Windows Server allows additional drives or storage volumes to be
mounted, including those presented via shared storage. It also requires a
drive letter to be assigned to each drive when it is mounted, which
limits a server to 25 mount points. You can avoid this latter limitation
by mounting a local physical drive to a letter, such as D, and then
mounting your shared volumes as directories under the D volume, a
process known as a mount-point folder path.
Your system should now be
ready for failover clustering to be configured and a cluster to be
created with at least two servers functioning as nodes within the
cluster. Unfortunately, this article cannot provide a walkthrough of how
to configure a failover cluster; the shared storage required by the
cluster is not a resource that you can easily acquire, and the available
technical resources for creating the scenarios and walkthroughs in this
book do not include shared storage. The following list highlights
several issues to consider as part of planning and configuring your
server cluster with failover clustering for it to host a SQL Server
database instance:
Cluster service account.
Microsoft recommends the creation of a service account to be used as
the identity of the failover clustering service running on each server
node in the cluster. This account must be a domain account granted Local
Administrator rights on every server in the cluster. This account must
also be able to log into your clustered SQL Server database instance
with public rights to monitor its status. By default, the server’s Local
Administrators group has this right, but in some cases database
administrators remove that access as a security measure. SQL Server service accounts.
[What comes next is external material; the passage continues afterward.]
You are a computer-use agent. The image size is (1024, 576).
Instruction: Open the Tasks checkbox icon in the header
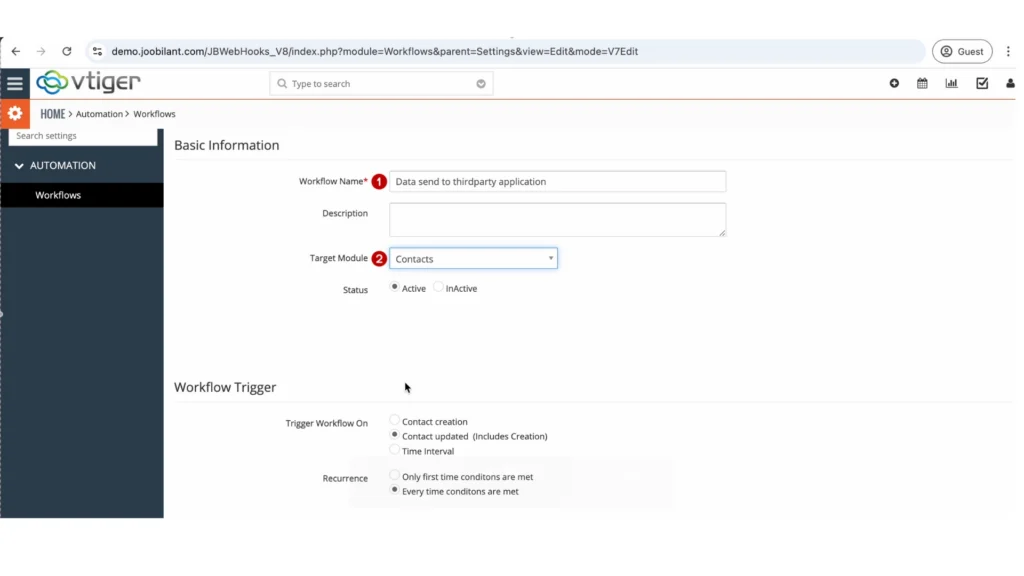[x=980, y=84]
The service accounts to be used as the identity of SQL Server’s various
services running on each server node in the cluster must be domain
accounts, not local accounts on each server node. Turning on and off server nodes and storage.
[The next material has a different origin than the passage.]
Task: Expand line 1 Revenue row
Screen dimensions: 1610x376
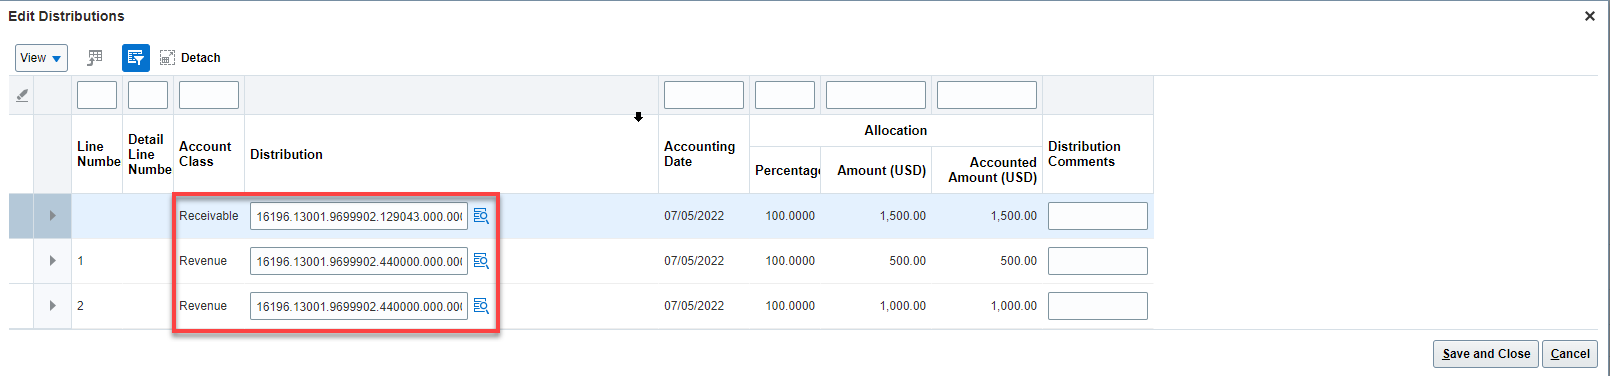Action: pyautogui.click(x=53, y=261)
Review Microsoft’s instructions for configuring failover clustering
(http://technet.microsoft.com/en-us/library/dd197547%28WS.10%29.aspx),
because they contain specific information regarding when to turn on and
off the various server nodes and storage resources during a cluster’s
configuration. Quorum mode.
With Windows Server 2008, Microsoft changed the way failover clustering
tracked the status and health of the cluster. MSCS previously used a
storage resource, called a quorum disk,
to store the cluster’s configuration data and log files on a dedicated
volume, which was inevitably a single point of failure. Failover
clustering’s new approach for determining quorum requires that each node
submit a “vote” for its status, and if a majority of
votes are available, the cluster has achieved quorum. This removes the
dependency on a single item, making failover clusters much more stable.
You can actually use multiple quorum modes in a failover cluster; the
Validate a Configuration Wizard recommends a quorum mode when it runs,
and Microsoft’s advice is to use that recommendation unless you have
specific reasons to select another mode. Failover Cluster Management application.
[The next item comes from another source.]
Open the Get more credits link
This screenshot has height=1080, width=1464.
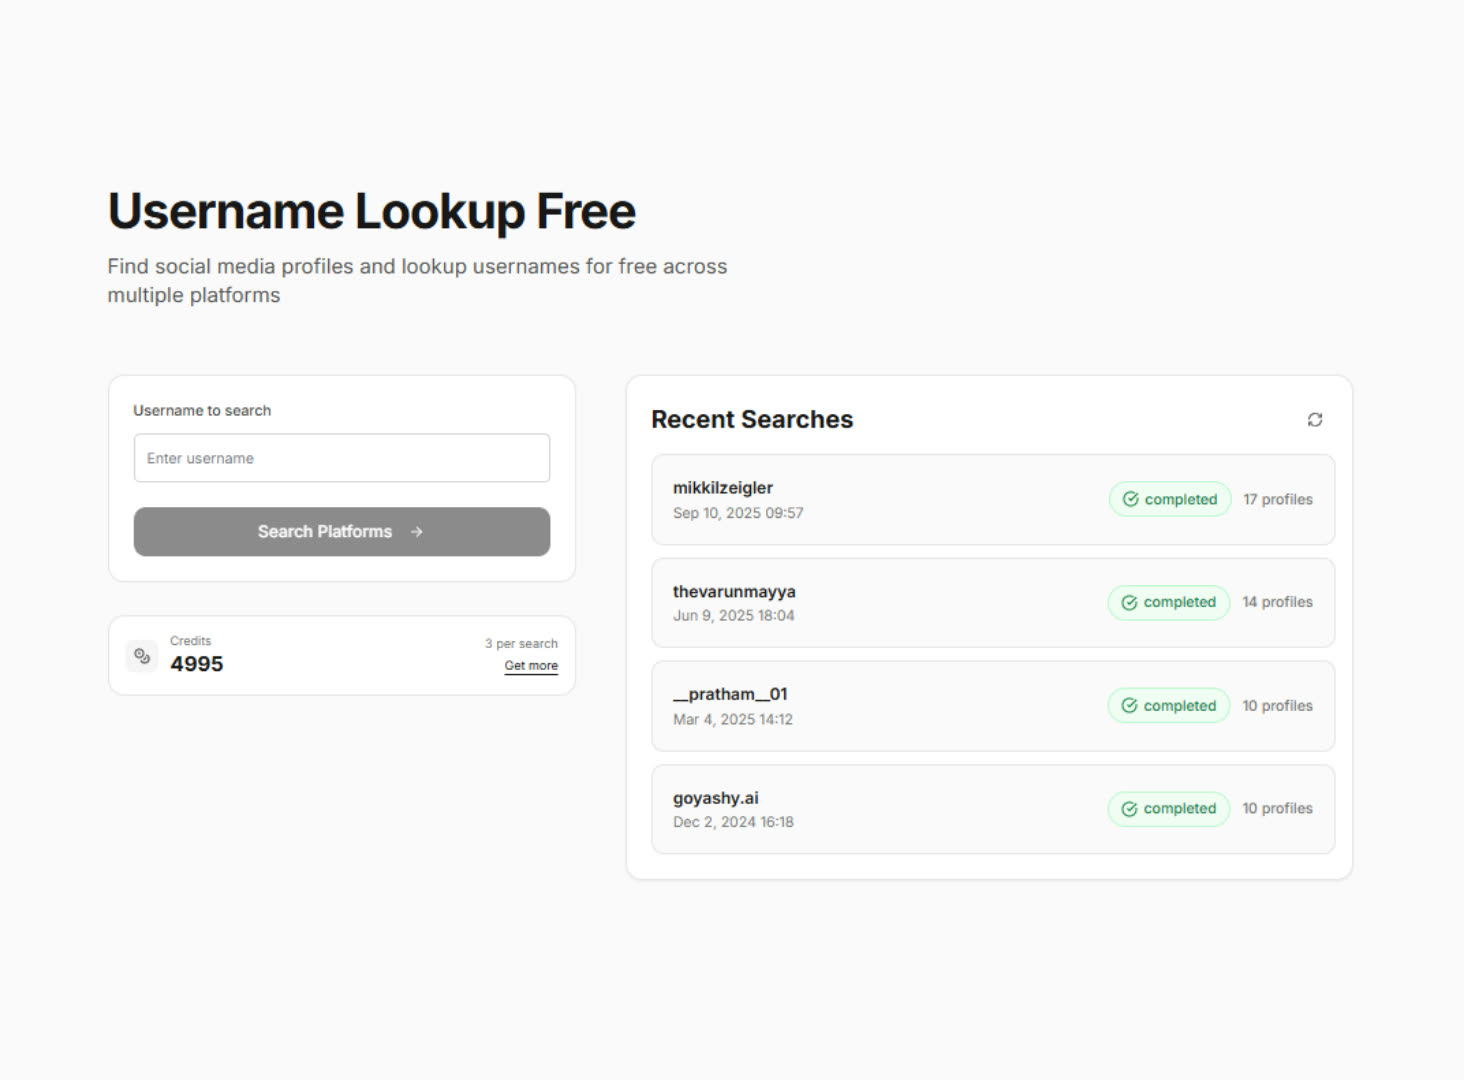531,666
If your installed version of Windows Server 2008 includes the failover
clustering feature, you can find this application in the Start menu’s
Administrative Tools directory. This is the tool you must use to create
and manage your server clusters. Cluster name.
The name of your cluster should follow Domain Name Services (DNS)
naming rules. You can use upper- and lowercase letters, numbers, and
dashes in the name, which must be between 1 and 63 characters. The name
should also be unique within its parent domain. Storage configuration options.
When running the New Server Cluster Wizard through the Cluster
Administrator tool, in its Select Computer page, you are prompted to
enter the name of the first computer to be added as a node in the new
cluster. This page also includes an Advanced button that, when clicked,
opens a dialog box where you can allow the wizard to automatically
configure the cluster’s shared storage (called the Typical
configuration) or to manually do it yourself (Advanced configuration).
With the Typical configuration, the wizard selects all the disks in the
mounted shared source as disks available to the cluster and creates
resources within the cluster for these disks. If you select the Advanced
configuration, you must use the Cluster.exe executable to configure the cluster’s shared storage. Heartbeat.
After you’ve created the cluster and added additional server nodes to
it, make sure to configure the heartbeats that the cluster uses to
confirm that the network interfaces for each node are functioning
properly. Without this configuration, the cluster has no way to know if a
server node is available within a cluster. Configuration review and testing.
Just because you have successfully created and configured your cluster
does not mean your work is done. You should immediately test your
cluster and confirm that it functions without error and is able to
successfully fail over from one node to another when the primary node is
unavailable. Review all server logs to confirm that no errors are being
reported within the cluster. You should establish regular tests of this
process, and any other cluster functions that you find mission
critical, to verify that the cluster continues to function as designed. Now
that you have created your failover cluster, complete with at least two
server nodes within it, you are ready to install SQL Server and create
your database instance in the failover cluster. As with the creation of
the server cluster, due to resource limitations, it’s not possible to
provide you with a detailed description of the steps necessary to create
your database instance successfully. However, the following is a checklist of items that you should review and evaluate while completing the process: Follow SQL Server security best practices.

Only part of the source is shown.